Amongst other tribes of Kenya the Samburu are known as loibor kineji or ‘people of the white goats’, but they call themselves ‘white goats’.


The Samburu are nomadic pastoralists who live in the foothills of Mount Kenya above the equator. They are closely related to the Maasai and speak their Maa language. It is thought that they splintered from the Maasai when these tribes of Kenya first came down from Sudan.

There are about 110, 000 Samburu people living in Kenya. These are split into eight patri-lineal families and about seventeen small clans, amongst which there will be four to six livestock owners. The power of the tribe very much lies with the elders. Although girls marry at a very young age, usually between twelve and fifteen, the men of the tribe have to become an adult warrior and do not marry until their twenties or even thirties.

Young warriors

When children are young they are in charge of looking after the cattle grazing. When the boys are quite young (around thirteen) they are circumcised and initiated as young warriors or il-murran. They immediately start hunting small birds and animals. A special settlement is built for this in accordance with the cycles of the moon and the young warrior will live here until he becomes a full warrior. At this early stage the young men are allowed wear the red ochre that is distinctive among many tribes in Kenya.

Courtship of young girls begins around this time. The new il – murran will give beads to young girls they favour. They will gradually add more beads to the girl’s collection hence giving a good indication of whom they will choose as their bride in future years.

Marriage ceremonies

The young warriors cannot marry until ilmugit lolaingoni, a ceremony that signifies the warriors’ transition to manhood and allows him to marry. A bull is suffocated by the young warrior and then distributed amongst the village and eaten. The evolution of the warrior is complete and he is free to marry.

As with other tribes and parts of East Africa, the girl the warrior chooses to marry is also circumcised. This occurs and hour or so before the ceremony. The marriage is then sealed when the warrior and his companions drive a bull into the village and it is slaughtered. The village elders give the blessing and then the girl will leave the village with her husband.

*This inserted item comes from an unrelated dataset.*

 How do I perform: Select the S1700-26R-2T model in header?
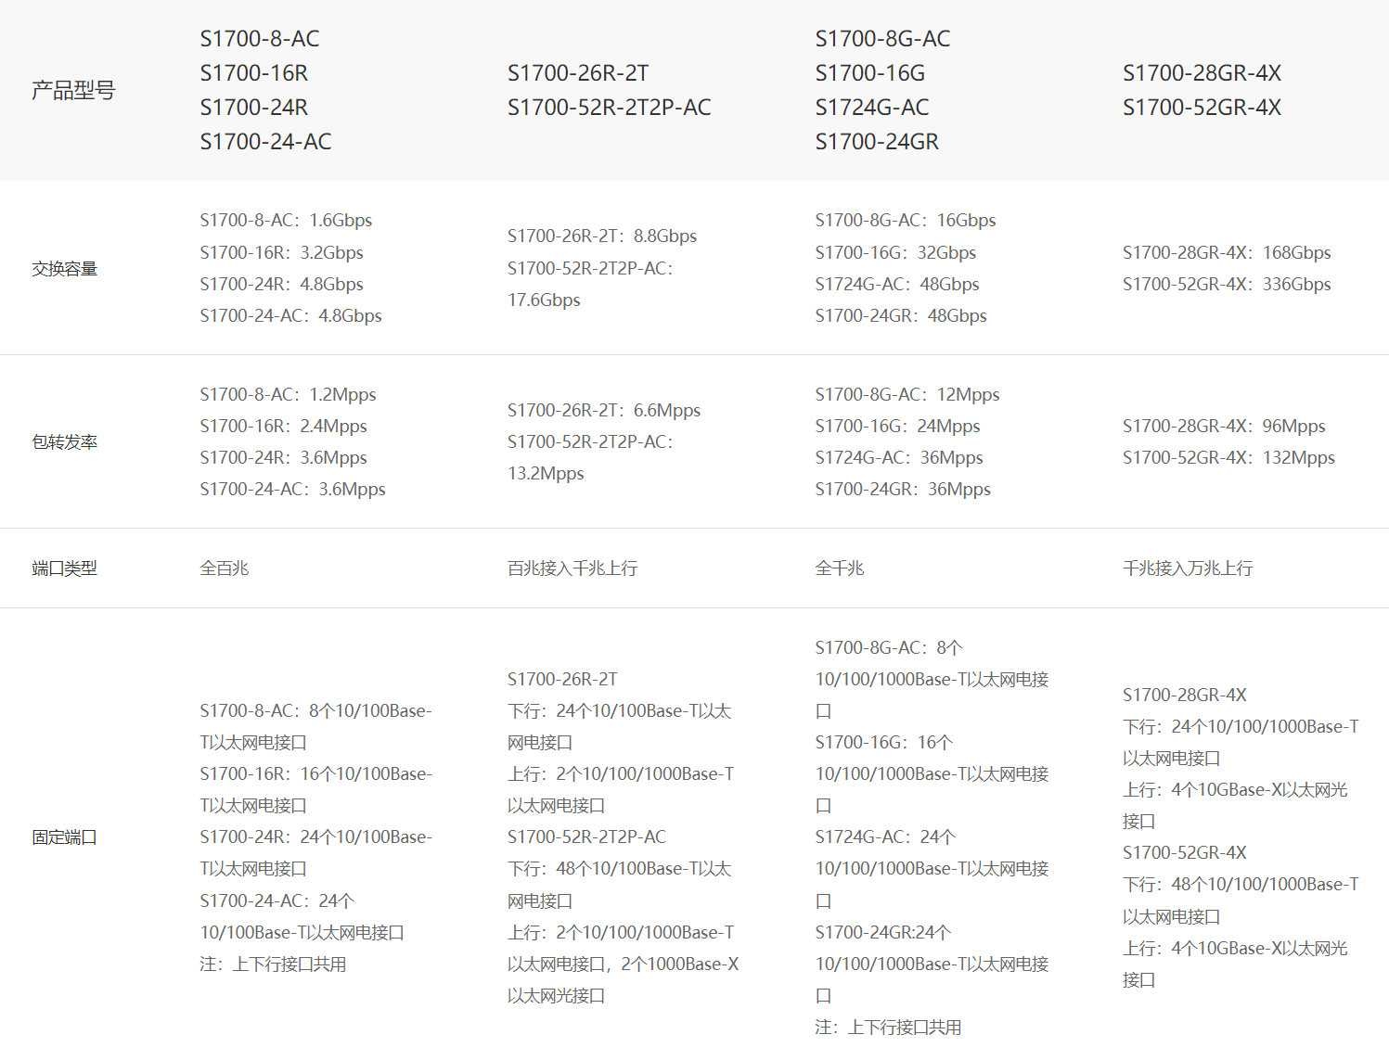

President Moi made female genital mutilation illegal on December 13th 2001, however, it is difficult to enforce this in rural areas and it is also a challenge to intrinsic beliefs of the Samburu and other tribes about the rite to adulthood. There have actually been cases where girls are getting circumcised very young to avoid government intervention. There is some hope to eradicate this practice in the ntanira na mugambo, or ‘circumcision with words’, project. A Kenyan group called Maendeleo Ya Wanawake and the Programme for Appropriate Health Technology (PATH) founded this in August 1996. Girls are educated about sexual health and sex issues and allowed to retreat and mediate for a week before their marriage. Unfortunately many young women are still shunned if they refuse circumcision, but this scheme offers an alternative for future generations.

Cattle culture

The significance of cattle and livestock is always evident in Samburu culture and life as is illustrated in the sacrifice of bulls at every momentous stage in an adolescent’s passage to adulthood. They also provide the dowry for a girl to get married. It also played a part in social ties. If one man gives an animal to another man then he will be called by that name by the man who received the gift. It is therefore not uncommon for Samburu to have names such as ‘castrated sheep’! Much like the Maasai the Samburu live off their herds and a simple diet of blood and milk. This along with other aspects of traditional life is slowly being eroded. The terrible droughts throughout the 1990’s depleted the livestock herds dramatically. The onset of desertification and changing rainfall patterns combined with El Nino meant in 1997 that some Samburu herdsmen were losing 50% of their herd.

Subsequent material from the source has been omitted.